As summer draws to a close, we here at The Shift are looking back at what has been a phenomenal and entertaining summer of women’s sports in general, and specifically for our Canadian women.

Women have dominated the conversation of sports recently, from the world’s largest stage at the Olympics to the Women’s Worlds on home ice. There was no shortage of excellence across a variety of Canadian women’s sports.

Canada Women’s National Soccer Team 

Making history this summer at the Tokyo Olympic Games, capturing the gold medal in women’s soccer for the first time in the nation’s history. Led by legendary forward Christine Sinclair and anchored in net by Stephanie Labbé, Team Canada defeated Sweden 3-2 on penalty kicks.  Sinclair, Sophie Schmidt and Desiree Scott are now three-time Olympic medalists, while 11 other players became two-time medallists, increasing Team Canada’s winning pedigree on the world stage. One of those 11 players was midfield Quinn, who made history by becoming the first openly transgender and non-binary athlete in any sport to win a gold medal. Team Canada Women’s grand victory has inspired the nation as calls are increasing for the creation of a Canadian women’s professional soccer league.

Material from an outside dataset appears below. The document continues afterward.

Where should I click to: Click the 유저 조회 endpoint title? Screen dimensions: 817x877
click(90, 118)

IIHF Women’s World Hockey Championship

On the ice, Canada won gold for the first time in nearly a decade this year. In a storybook matchup against historic rival Team USA on home ice in Calgary, the Canadian women were looking to capture gold for the first time since 2012 after a disappointing year that saw them not reach the final for the first time ever in the tournament in 2019. Canada went undefeated through the entire tournament to that point, but pressure was on as the U.S. had won it all the last five years in a row and eight of the previous nine world titles. Deadlocked at 2-2 going into overtime, captain and hockey legend Marie-Philip Poulin rose to the occasion, and buried a shot that was heard around the world to seal the deal for Team Canada at home.

Leylah Fernandez

Stepping aside from team sports to one of the most downright electric sporting events of the summer, two young women stole the spotlight. 19-year-old Canadian Leylah Fernandez of Montreal faced off against 18-year-old Emma Radacanu of Great Britain (who was born in Toronto!) under the bright lights of Arthur Ashe Stadium in New York.  

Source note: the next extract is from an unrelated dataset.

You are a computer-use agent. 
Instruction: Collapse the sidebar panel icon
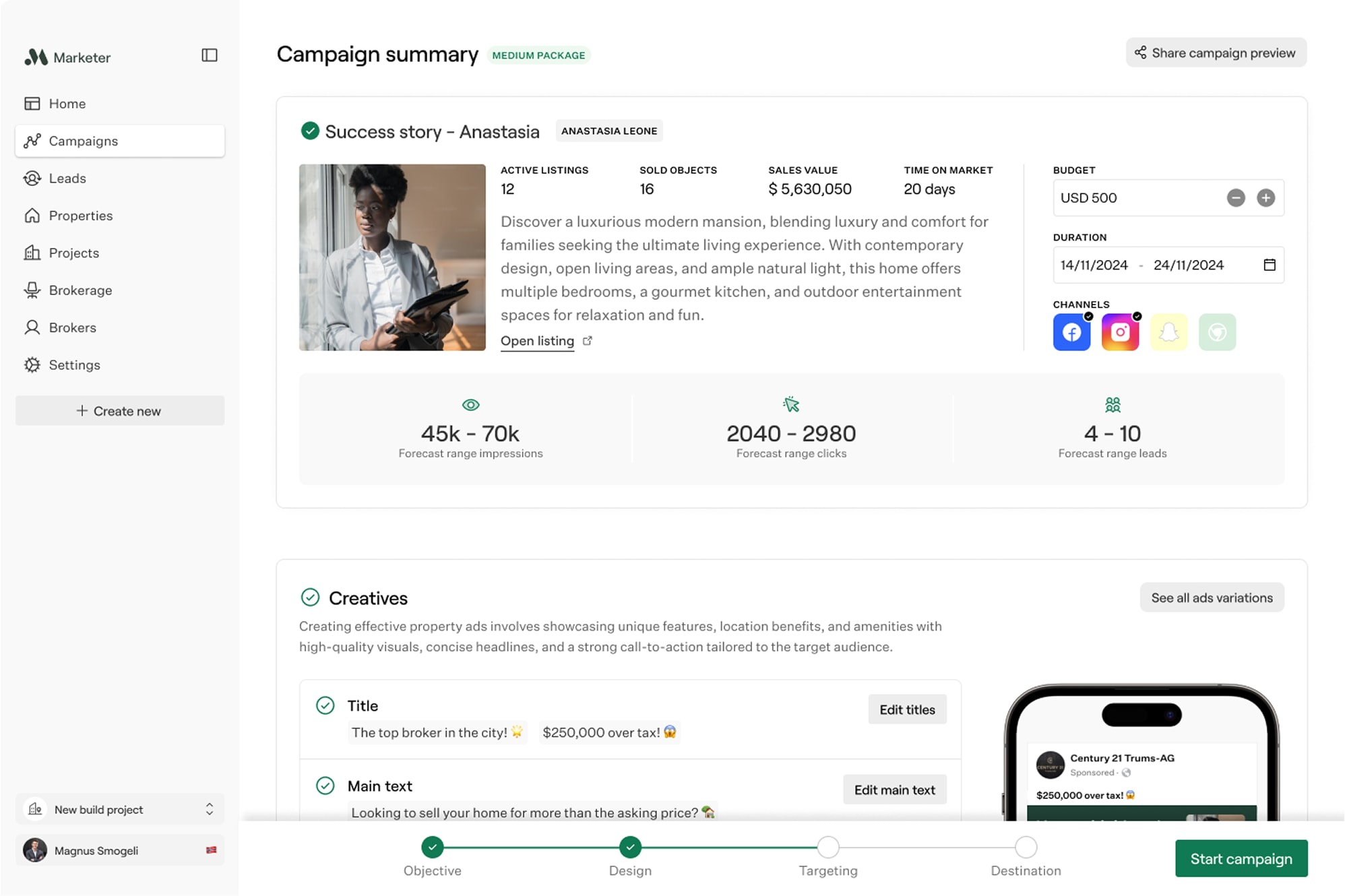coord(210,55)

Both young women had absolutely astonishing paths to the final. Fernandez entered the tournament ranked 73rd in the world, while defeating three-time grand slam winner Angelique Kerber, fifth-ranked Elina Svitolina, third-ranked Naomi Osaka and second-ranked Aryna Sabalenka to punch her ticket to the final. Meanwhile, Radacanu entered the tournament ranked 150th before absolutely bulldozing through the tournament. She became the first qualifier to win a major title without losing a single set, as she went on to best Fernandez in straight sets - 6-4, 6-3 - to cap off the tournament with a storybook ending. The two women dropped some of the most dominant performances in the sport’s history, capturing the attention and excitement of sports fans across the world.

Tokyo Summer 2020 Olympics

Let’s first point out that the first 13 medals for Canada were all won by women! Not to mention all of the record breaking, history making moments that were made. Penny Oleksiak became Canada’s most decorated Olympian with a total of seven medals. In the debut of a sport, the women’s canoe sprint, Canada won two medals; Laurence Vincent Lapointe won silver in the first-ever event and in double 500m alongside Katie Vincent, winning bronze. 

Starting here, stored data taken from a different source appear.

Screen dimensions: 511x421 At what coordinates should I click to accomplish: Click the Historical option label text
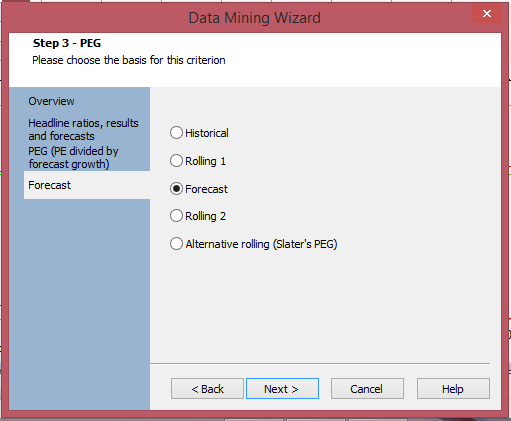pyautogui.click(x=207, y=133)
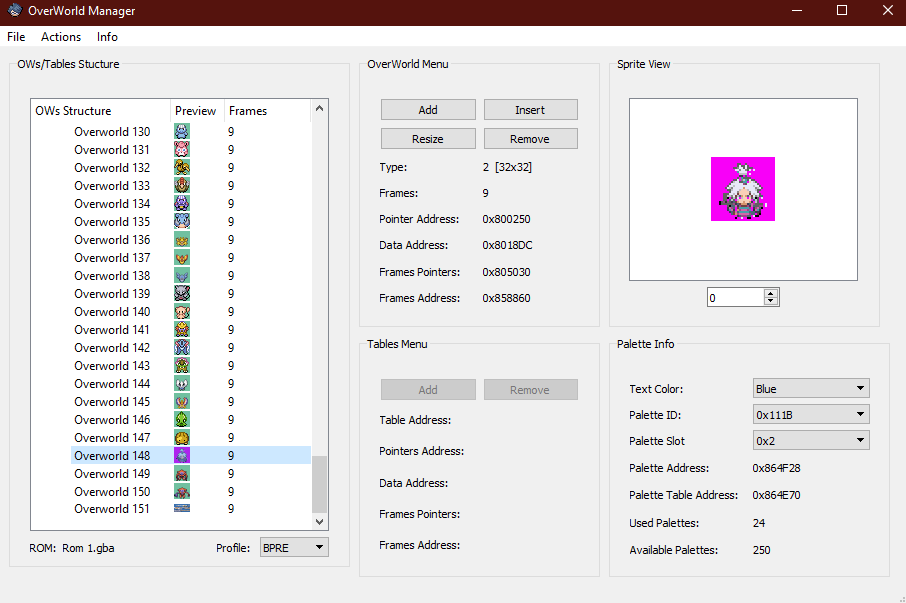Viewport: 906px width, 603px height.
Task: Open the Profile BPRE dropdown
Action: (293, 547)
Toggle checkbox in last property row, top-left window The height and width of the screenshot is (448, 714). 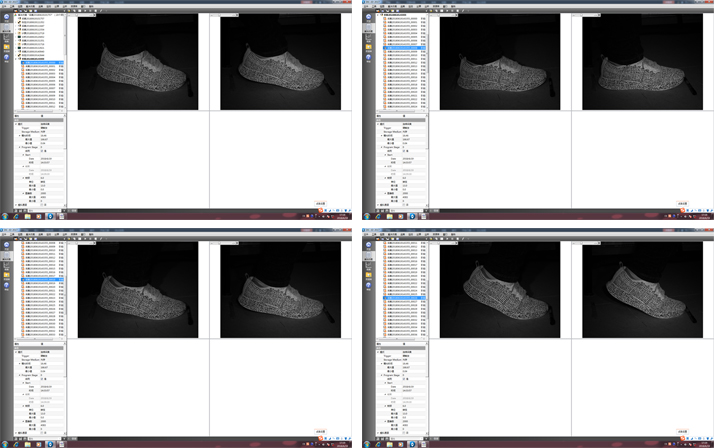point(40,205)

In a time where the COVID-19 pandemic has led to the unfortunate cancellation of numerous women’s sporting events, including the postponement of the Olympic Games, it’s inspiring and relieving to watch women dominate the conversation of sports after numerous obstacles have stood in the way. It brings hope that moving forward, as the world slowly but surely overcomes the effects of this pandemic, women’s sports will continue to blossom and continue to inspire the next generation of female fans and athletes everywhere.